The IV lidocaine dose range used in the included studies was a bolus of 1–2 mg/kg (median 1.5 mg/kg) followed by an intraoperative infusion of 1–3 mg/kg/h (median 2 mg/kg/h) and 1–1.3 mg/kg/h (median 1 mg/kg/h) in those studies that continued the infusion in the postoperative period. Most studies based on their doses of IV lidocaine on previously published regimens. The intraperitoneal dose of lidocaine was 3.5 mg/kg. The bolus IV dose for treatment of ventricular arrhythmias is 1.5 mg/kg [51, 52]. Plasma concentrations of lidocaine are generally considered to be safe below 5 μg/ml and can cause cardiac toxicity between 5 and 10 μg/ml [53]. The plasma levels of lidocaine measured in one included study were all lower than the threshold safety level of 5 μg/ml (mean of 2.4 μg/ml (SD 0.6, max 4.0 μg/ml) at termination of surgery and 2.7 μg/ml (SD 1.1, max 4.6 μg/ml) at the end of 24 h infusion) [36]. Other studies have shown similar doses of IV lidocaine are associated with plasma concentrations less than 5 μg/ml threshold [54, 55]. Importantly IV lidocaine appears to be a safe treatment modality. There was only one reported instance of cardiac arrhythmia, although one other study reported witnessed arrhythmias on cardiac monitoring with no clinical sequelae [32]. There were no reported neurological side effects in any study.

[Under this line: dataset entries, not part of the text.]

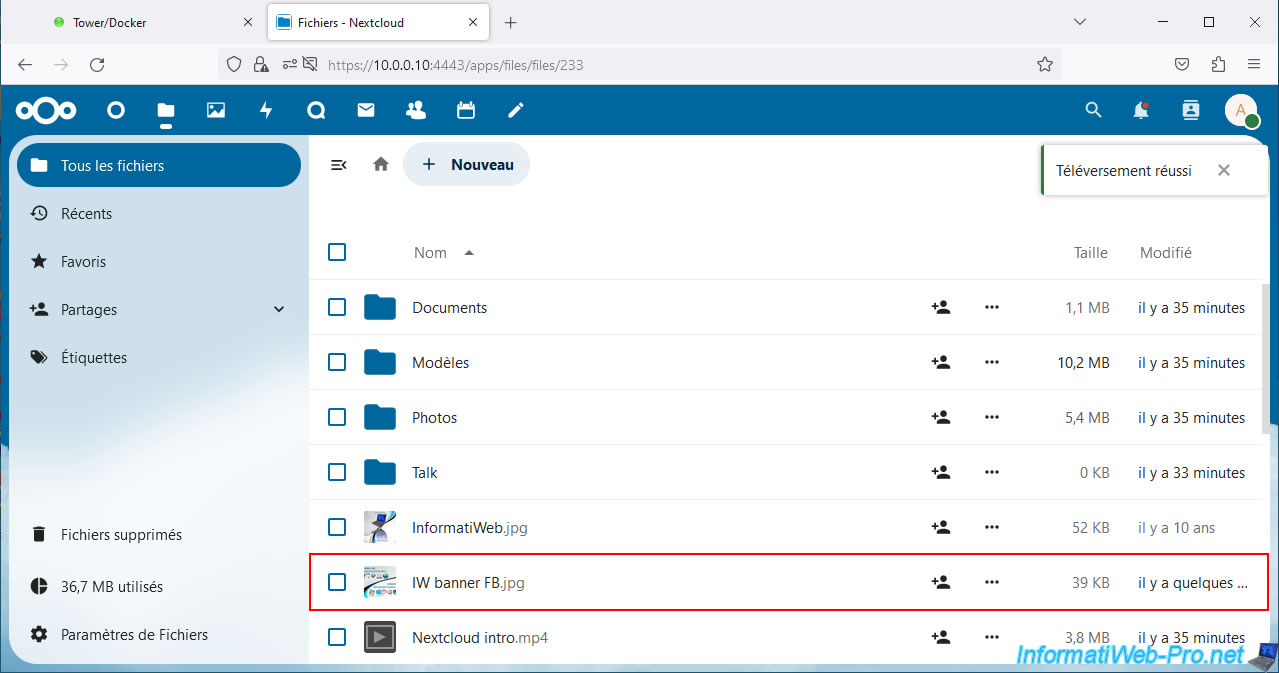This screenshot has width=1279, height=673.
Task: Select the IW banner FB.jpg checkbox
Action: click(337, 582)
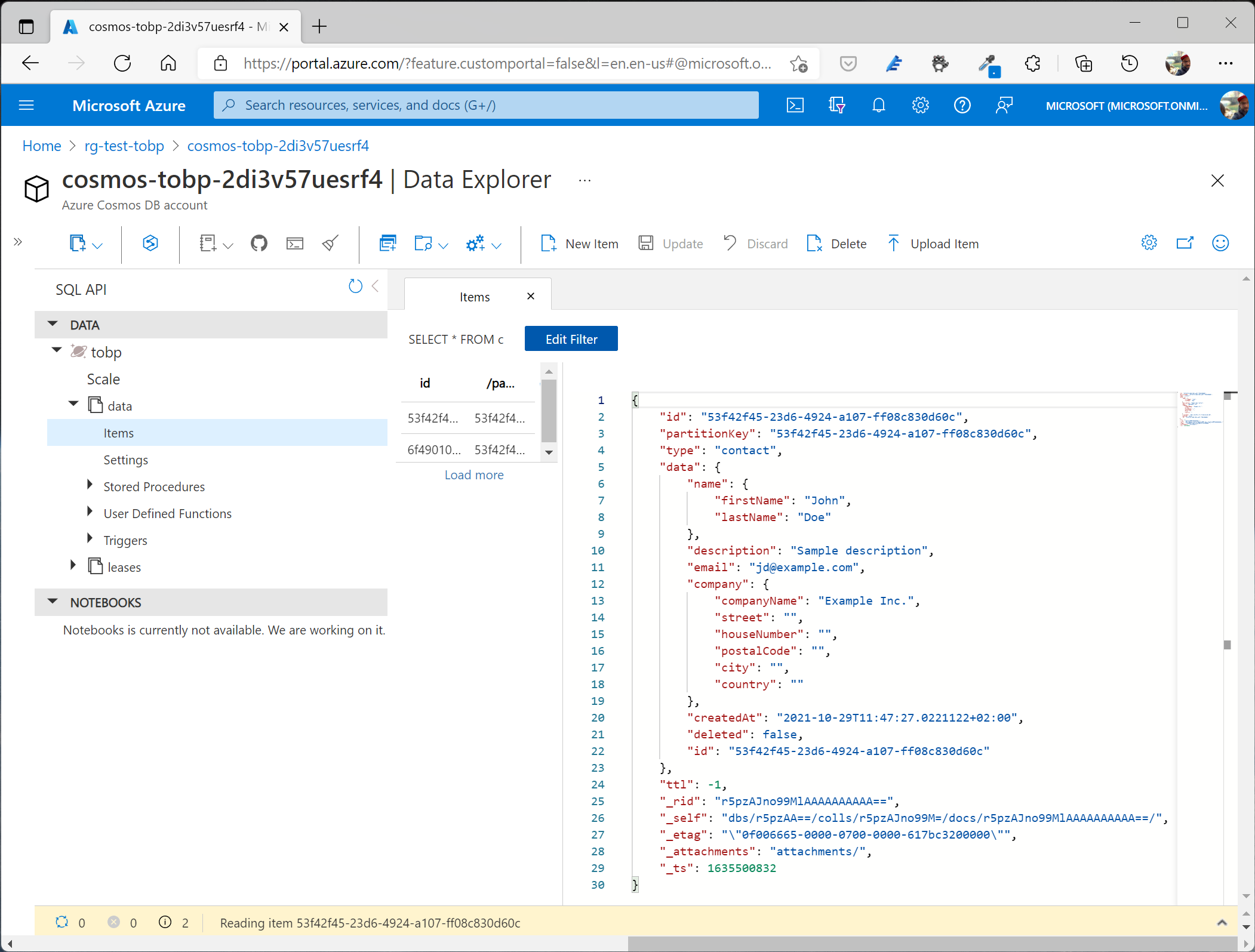Image resolution: width=1255 pixels, height=952 pixels.
Task: Open the GitHub connection icon
Action: [259, 244]
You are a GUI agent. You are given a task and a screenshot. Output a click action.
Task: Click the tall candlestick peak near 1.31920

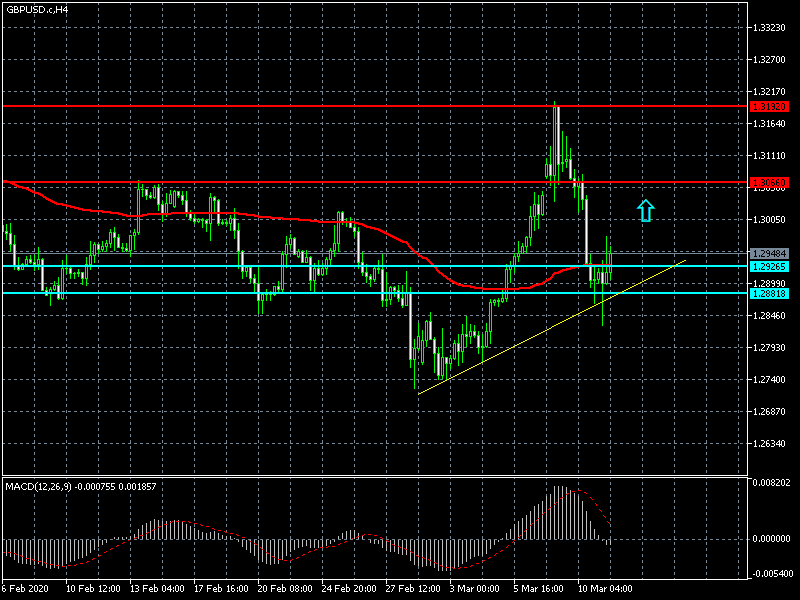[556, 143]
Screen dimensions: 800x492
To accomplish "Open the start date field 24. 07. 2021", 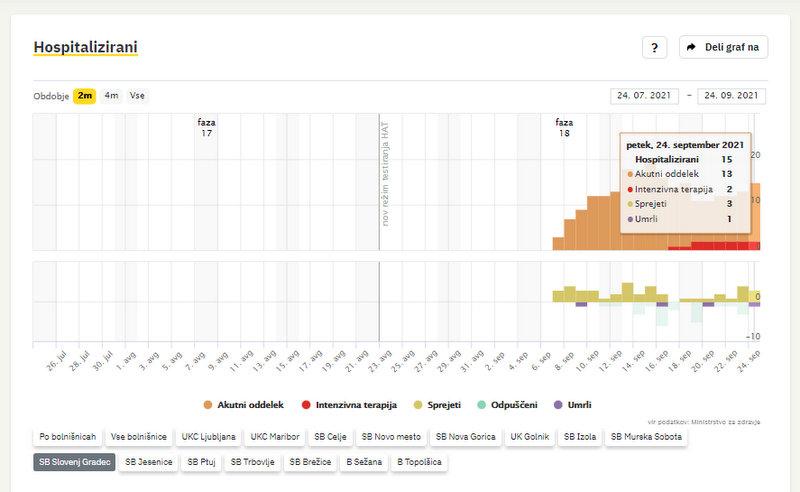I will 644,96.
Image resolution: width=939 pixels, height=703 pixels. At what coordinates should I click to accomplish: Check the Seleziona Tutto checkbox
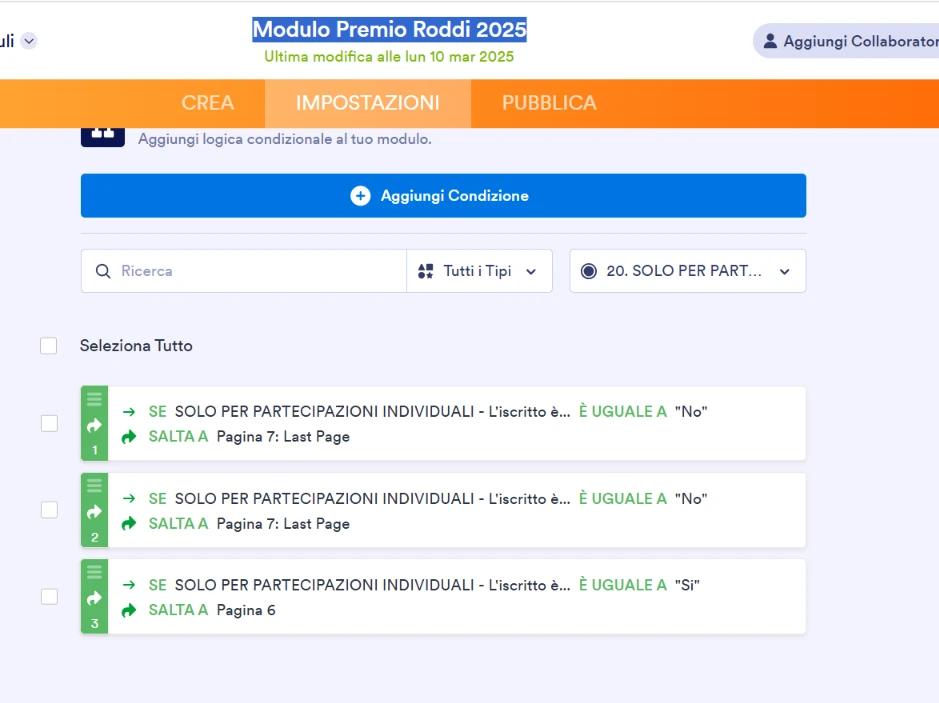(49, 346)
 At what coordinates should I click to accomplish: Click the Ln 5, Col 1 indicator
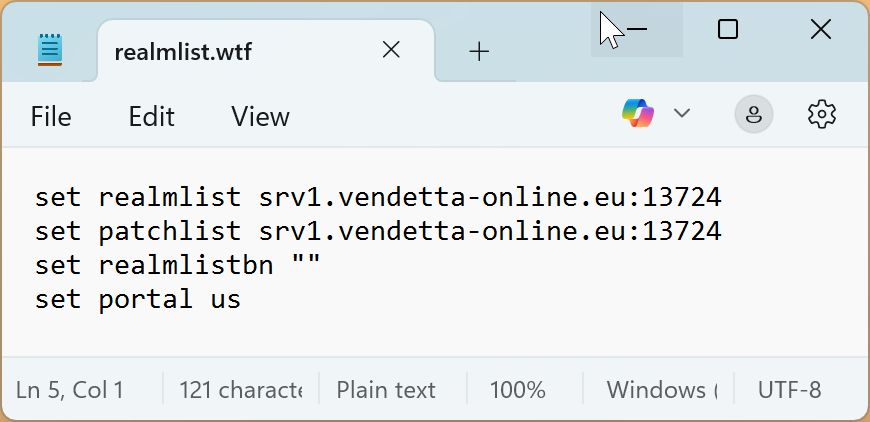coord(70,390)
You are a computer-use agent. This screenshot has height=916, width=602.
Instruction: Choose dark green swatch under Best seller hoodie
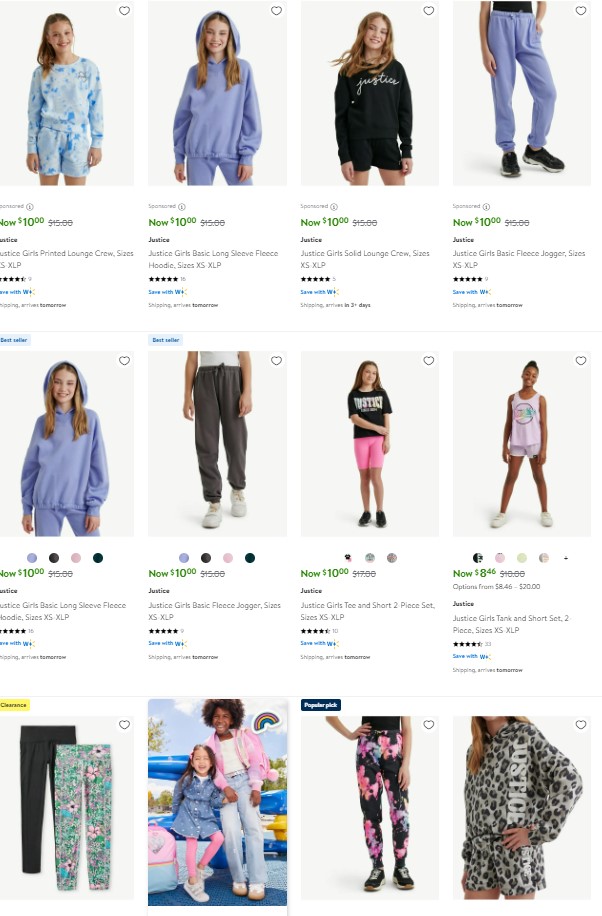tap(98, 558)
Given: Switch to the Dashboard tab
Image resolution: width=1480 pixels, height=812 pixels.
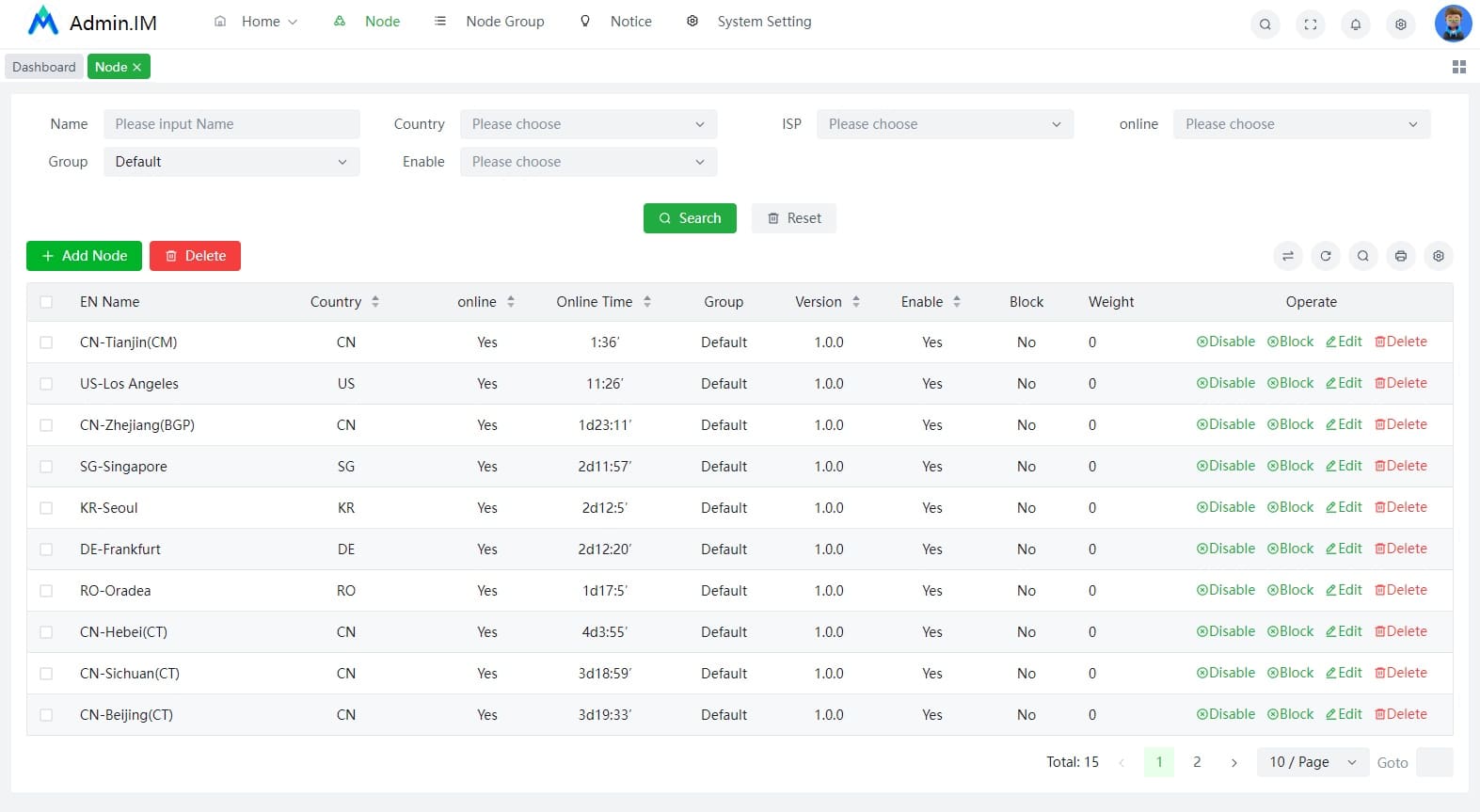Looking at the screenshot, I should 44,67.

Intraperitoneal instillation of local anaesthetic was first described as an alternative local anaesthetic route in 1951 [56], and has re-emerged following the increasing utilisation of laparoscopic surgery. The mechanism of action of intraperitoneal local anaesthetic is disputed with some suggesting that analgesic effects result from systematic absorption of LA through the peritoneum [57, 58]. In the present study, there was no difference between intraperitoneal and IV lidocaine in the measured outcomes; however, the number of studies was small.

The optimal perioperative treatment protocol for IV lidocaine is currently unknown. The present meta-analysis sought to compare intraoperative infusion only with a postoperative infusion continued into the postoperative period. This could not be adequately addressed on the basis of the current literature as a result of the different operation profiles between the two subgroups. RCTs that employed a continuous postoperative infusion predominantly consisted of major surgery, whereas those within the intraoperative infusion group consisted mostly of day case surgery where a continuous postoperative infusion is not likely to be appropriate.

Conclusion

This present study confirms the analgesic and opiate sparing attributes of IV lidocaine following laparoscopic surgery. Reduced nausea and vomiting and more rapid return to food intake emphasise that the overall quality of recovery may be improved with IV lidocaine. The optimal dose and duration of lidocaine infusion need to be tested in carefully designed prospective clinical studies.